While the changes brought over by the French New Wave and the discovered love for smaller and more intimate, independent films were still there, the concept of having big action-packed movies or fun thrill-rides or journeys to different worlds led studios to find new spectacles to draw moviegoers back to the theaters. Furthermore, some up-and-comers that had grown up with less artsy and more fun nostalgic films were coming into the fold and wanted to make going to the movies fun again. As I stated in the previous part to this series, one of the reasons I’m not very fond of the seventies when it comes to cinema is that there’s very little fun to be found from the decade’s movies. The eighties are the complete opposite of that, and why I like to refer to it as the decade when Hollywood learned to have fun again.
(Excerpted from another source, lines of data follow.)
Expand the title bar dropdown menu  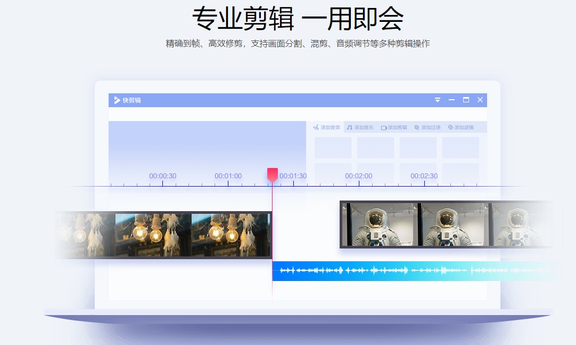point(438,100)
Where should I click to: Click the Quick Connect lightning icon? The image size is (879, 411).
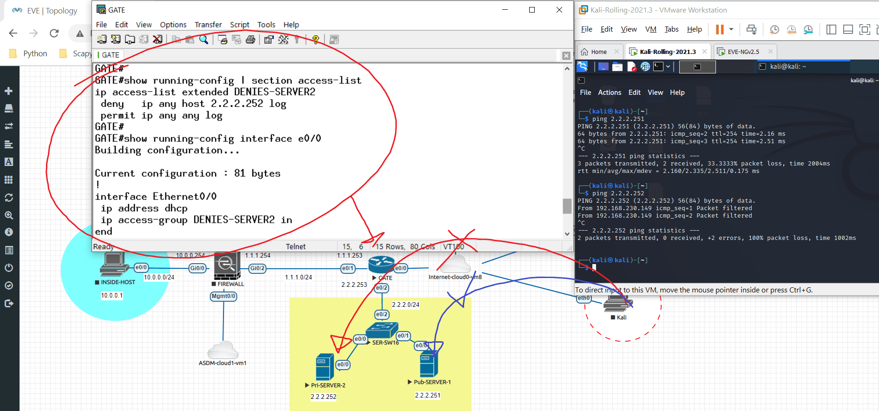(116, 40)
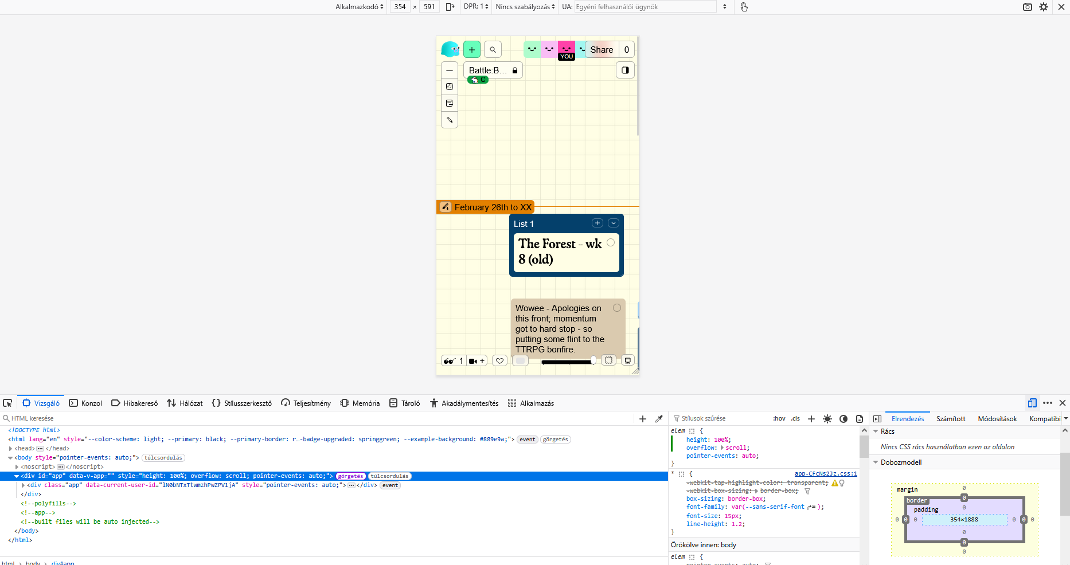Open search with the magnifier icon
The width and height of the screenshot is (1070, 565).
[493, 50]
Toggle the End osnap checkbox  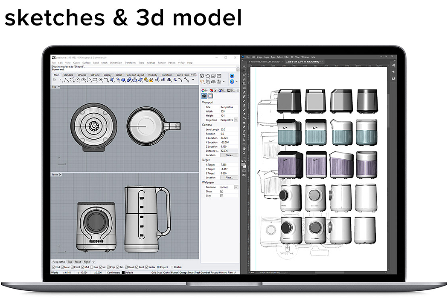tap(53, 267)
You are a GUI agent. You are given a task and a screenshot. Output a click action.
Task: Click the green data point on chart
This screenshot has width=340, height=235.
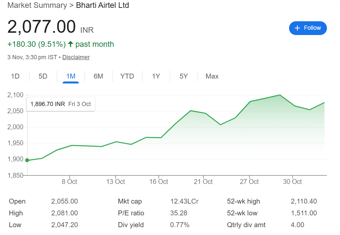27,160
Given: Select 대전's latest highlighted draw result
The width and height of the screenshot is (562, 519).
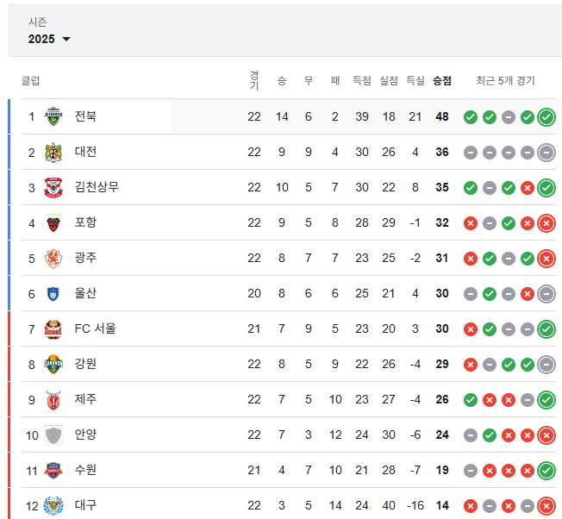Looking at the screenshot, I should pos(546,153).
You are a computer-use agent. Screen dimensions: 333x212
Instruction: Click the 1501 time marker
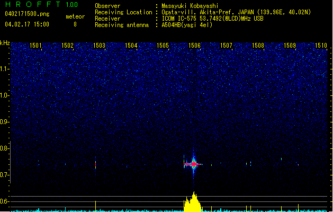(35, 46)
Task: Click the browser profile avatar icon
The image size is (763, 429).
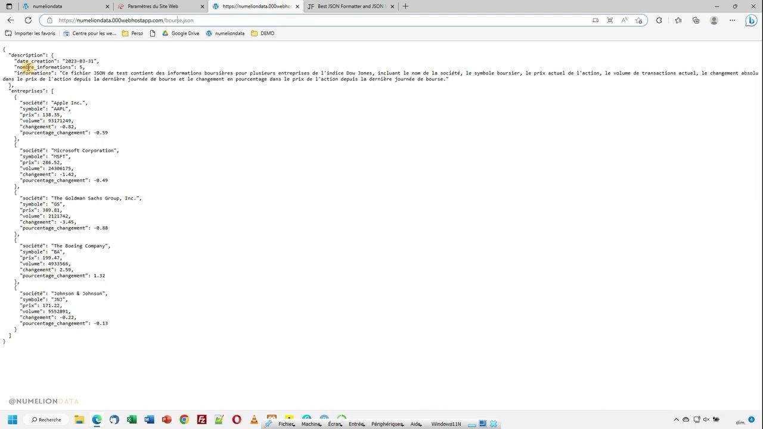Action: point(714,20)
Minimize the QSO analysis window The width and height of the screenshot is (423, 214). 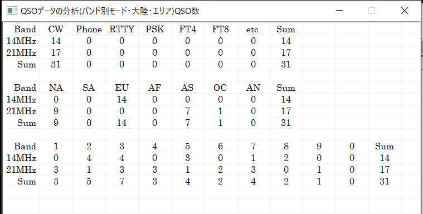click(x=339, y=11)
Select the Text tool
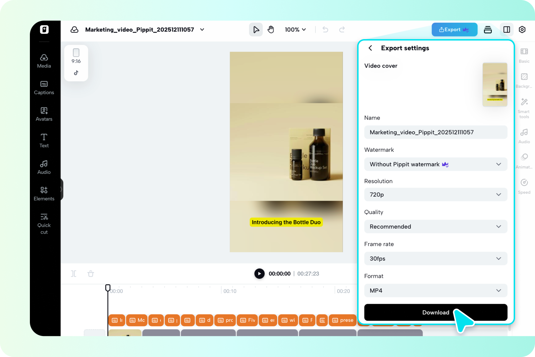535x357 pixels. (x=44, y=140)
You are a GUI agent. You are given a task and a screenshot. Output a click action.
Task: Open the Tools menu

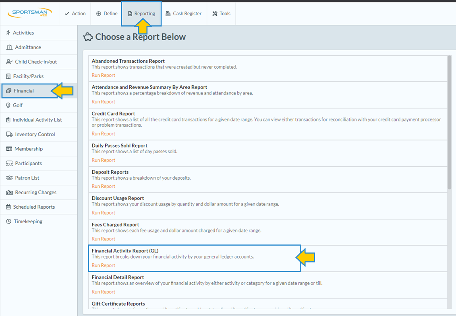coord(221,14)
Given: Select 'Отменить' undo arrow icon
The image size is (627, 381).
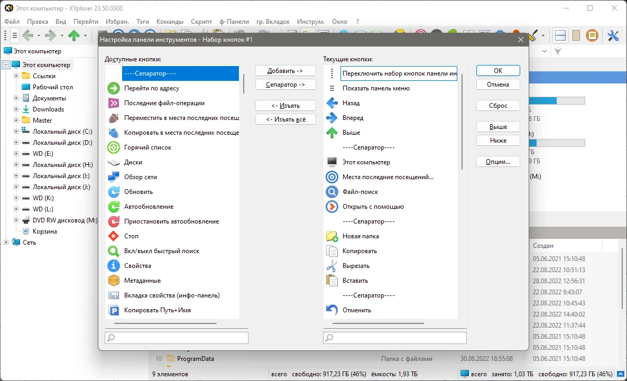Looking at the screenshot, I should click(332, 310).
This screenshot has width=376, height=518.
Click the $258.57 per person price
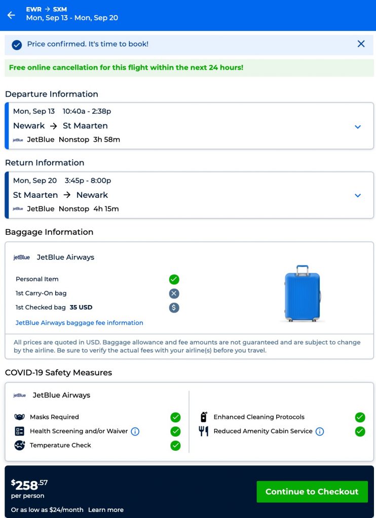coord(29,486)
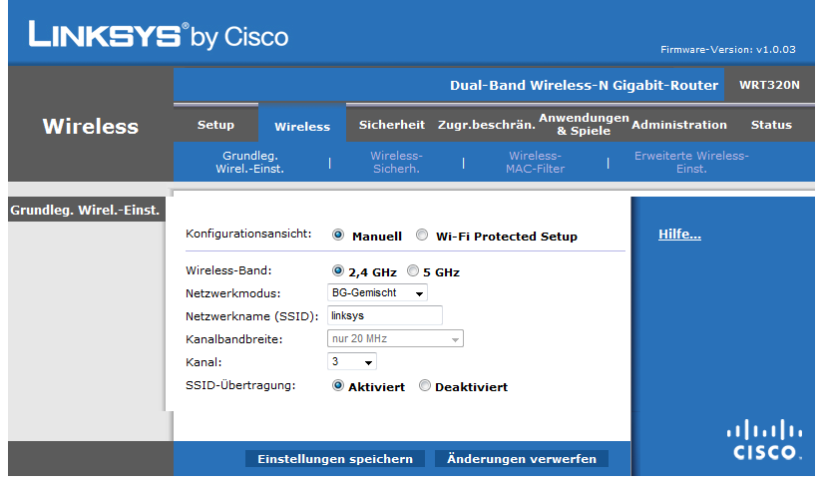Set SSID-Übertragung to Deaktiviert
Viewport: 823px width, 487px height.
tap(425, 385)
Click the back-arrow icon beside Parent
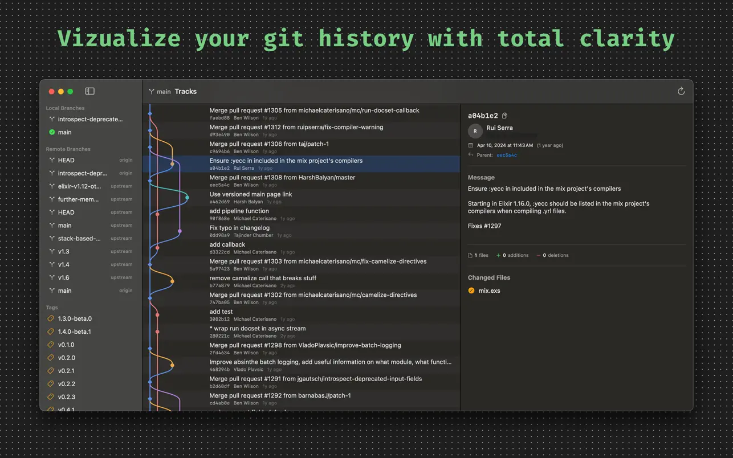 pos(470,155)
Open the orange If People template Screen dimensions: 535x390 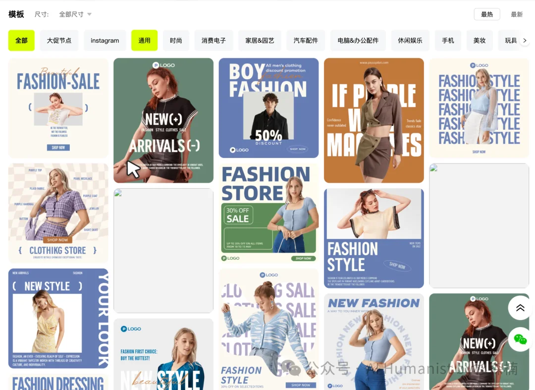point(374,120)
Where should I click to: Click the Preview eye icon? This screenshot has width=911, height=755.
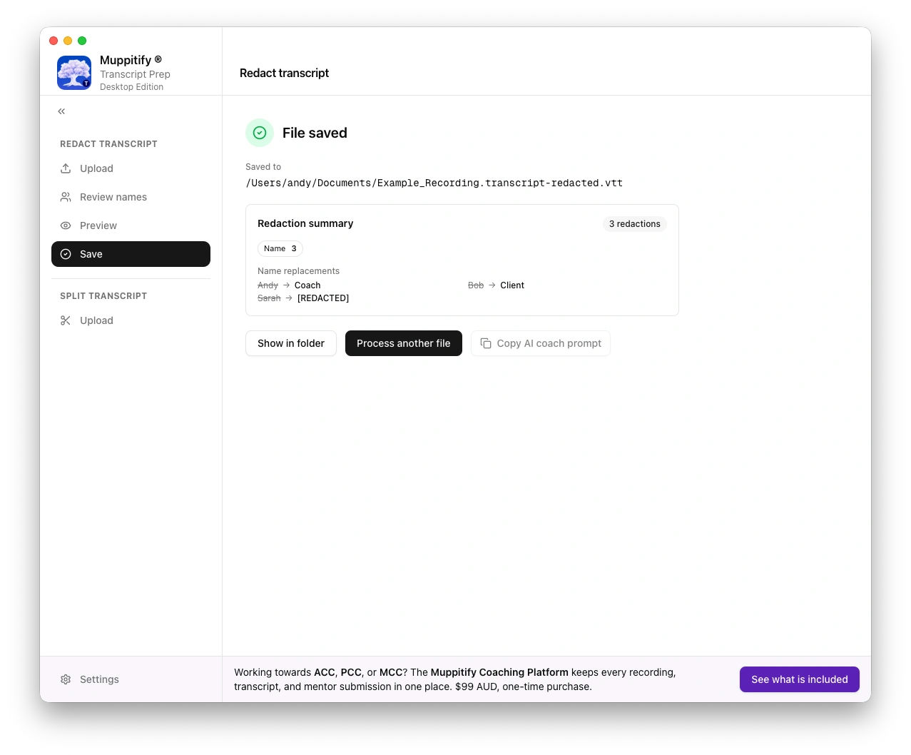click(x=66, y=226)
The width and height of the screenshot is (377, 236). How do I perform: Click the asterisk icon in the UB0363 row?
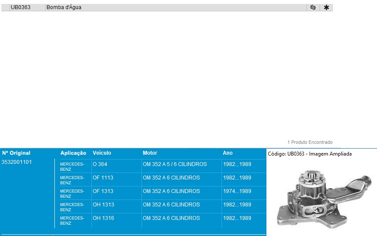click(326, 7)
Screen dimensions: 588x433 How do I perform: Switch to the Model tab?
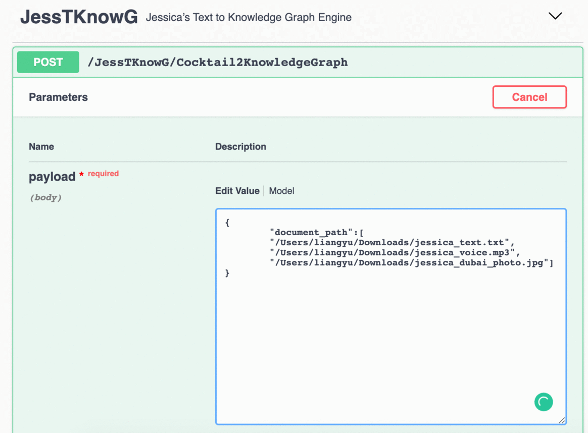coord(282,191)
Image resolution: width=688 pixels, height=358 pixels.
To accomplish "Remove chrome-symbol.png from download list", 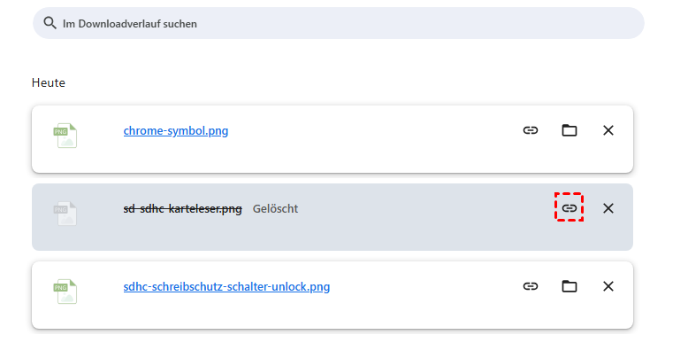I will click(608, 130).
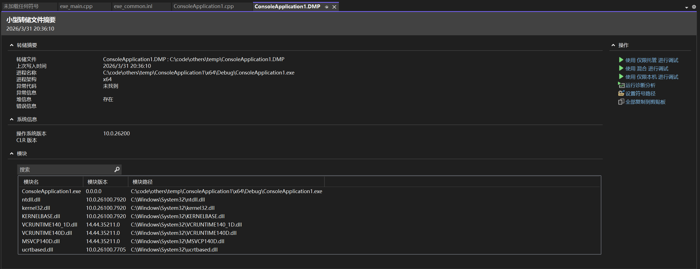Switch to the exe_main.cpp tab
The image size is (700, 269).
click(76, 6)
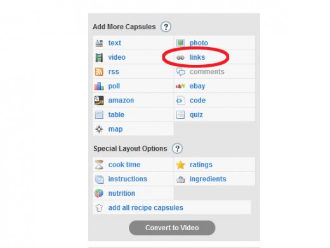330x248 pixels.
Task: Click add all recipe capsules
Action: click(145, 208)
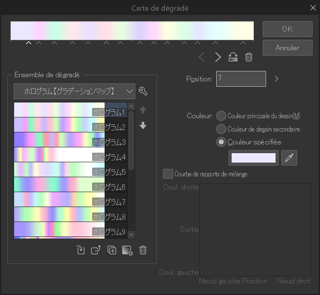Click the Annuler button
Image resolution: width=320 pixels, height=295 pixels.
(x=287, y=48)
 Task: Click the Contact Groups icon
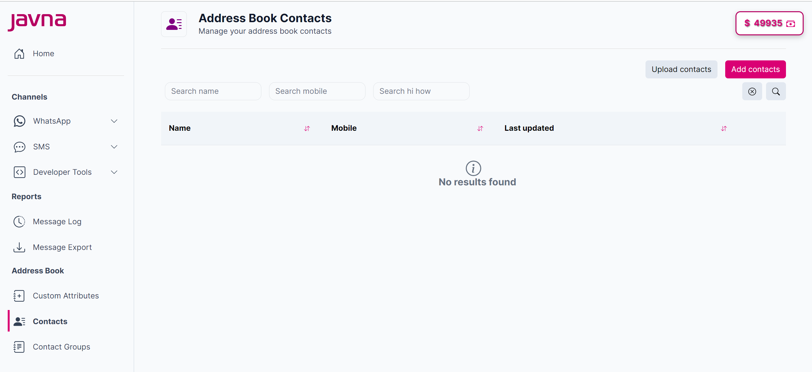(19, 347)

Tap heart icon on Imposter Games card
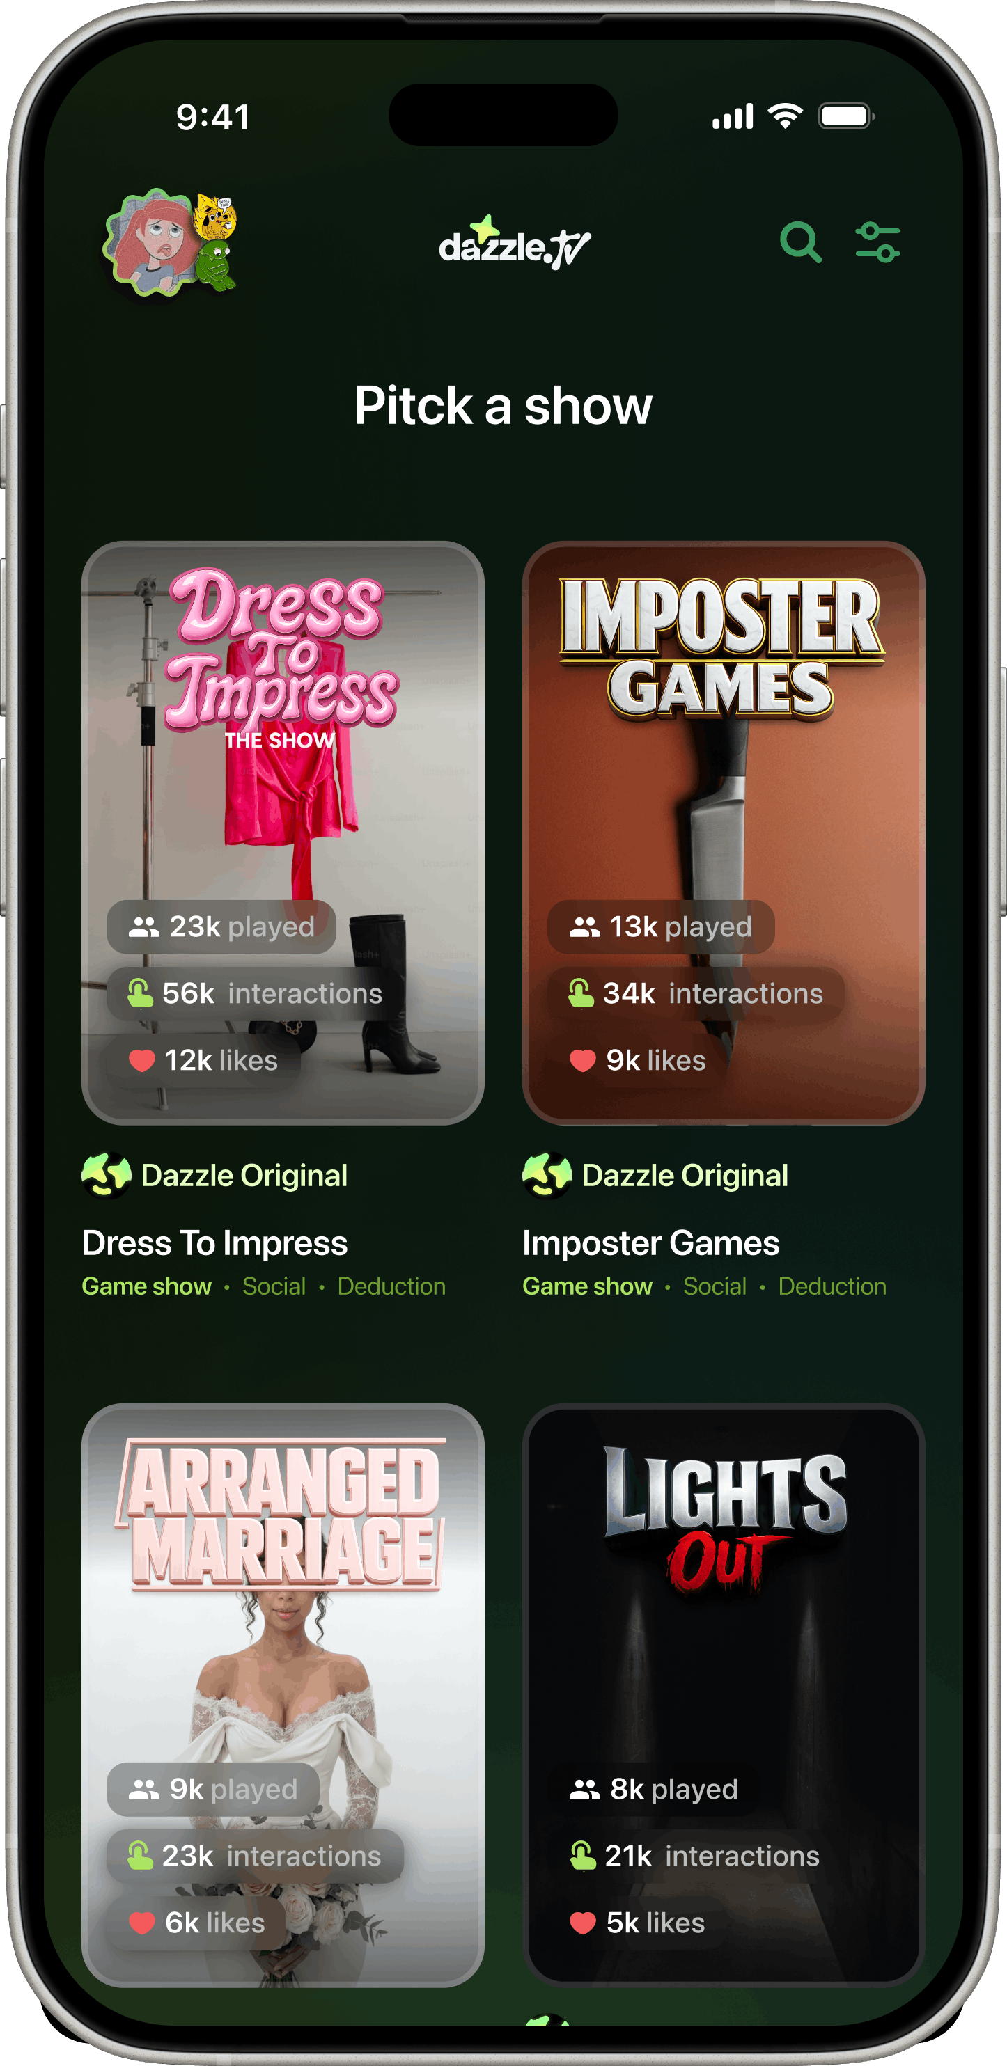click(583, 1060)
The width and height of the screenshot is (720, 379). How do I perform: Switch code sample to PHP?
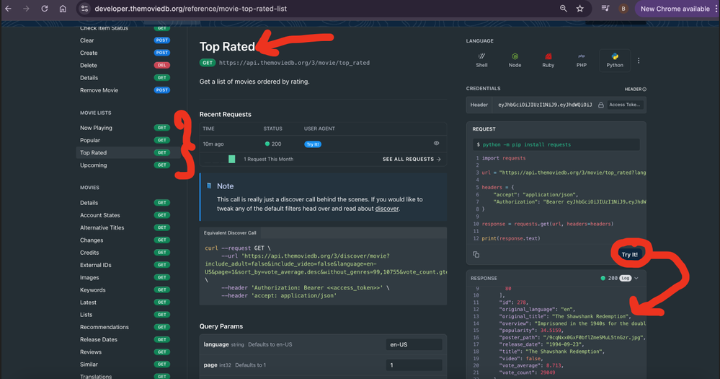(x=581, y=60)
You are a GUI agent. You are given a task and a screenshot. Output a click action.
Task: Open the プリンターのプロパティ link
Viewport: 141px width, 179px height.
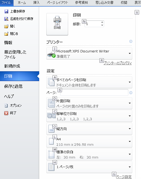point(118,63)
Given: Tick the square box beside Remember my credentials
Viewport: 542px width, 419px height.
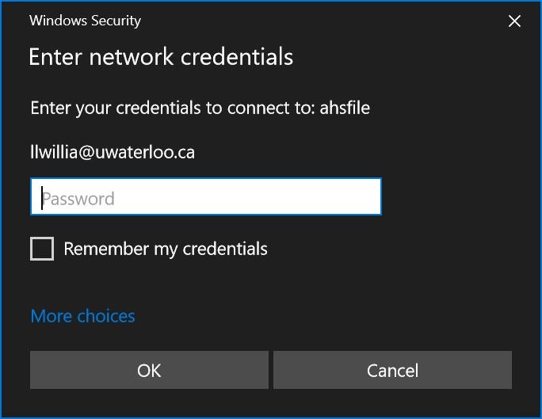Looking at the screenshot, I should pos(42,249).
That’s not to say that there aren’t good smaller and more intimate, artistic cinematic visions from this decade; there are plenty from Ordinary People to Gandhi to The Color Purple and Out Of Africa. But you’ll note this is the first time I’ve run down a list of my favorite films from each year in a decade and none of them won the Oscar for Best Picture (though two of them were nominated for that prize). I think that speaks to what kind of movies attracted me from this decade the most, and honestly, this ended up a list that was hard to form because almost every year had a plethora of personal favorites to offer, leaving me with a tinge of heartbreak when certain films I love couldn’t be featured.
The twenties attracted me to morality tales, the thirties attracted me to horror, the forties attracted me to feel-good stories, the fifties attracted me to human dramas, the sixties attracted me to epics with big casts and long running times, and the seventies attracted me to award-winning dramas. The eighties? This decade’s films attracted me with over-the-top adventure and bone-chilling horror with some comedy mixed in and one drama. A Stephen King adaptation still referenced to this day, a fun adventure film that ended up at the Academy Awards, a horror remake that has overshadowed the original, two Eddie Murphy classics, a “who done it”, a cult classic adaptation of a board game of all things, a comedic coming of age tale, a horror film that even the most hardcore horror fans might have trouble getting through, and the first Superhero-inspired film to make it on one of these lists. (It won’t be the last.) Here’s my favorite movie from each year in the 1980s.
1980: “The Shining”
This adaptation of Stephen King’s third novel is today a horror classic and is mentioned among some of Director Stanley Kubrick’s best work. And yet when this movie came out it was slow to pickup steam with audiences, got mixed critical reviews, and even got nominated for Golden Raspberries. On top of that, the source material’s author, King, to this day despises Kubrick’s take on his story and wrote his own television miniseries version in the nineties and even takes a shot at the adaptation in a note he wrote accompanying the sequel novel, Doctor Sleep. I’ve read the book as well and while I personally like the source material a little better, the movie remains one of the best psychological and creepy disturbing tales I’ve seen in cinema. One last note: there’s a documentary titled Room 237 that I’d recommend you give a watch after seeing this film; it covers all the various ways this movie has been interpreted from simple theories on film presentation to even one theory Kubrick used the movie as a veiled confession for helping fake the moon landing.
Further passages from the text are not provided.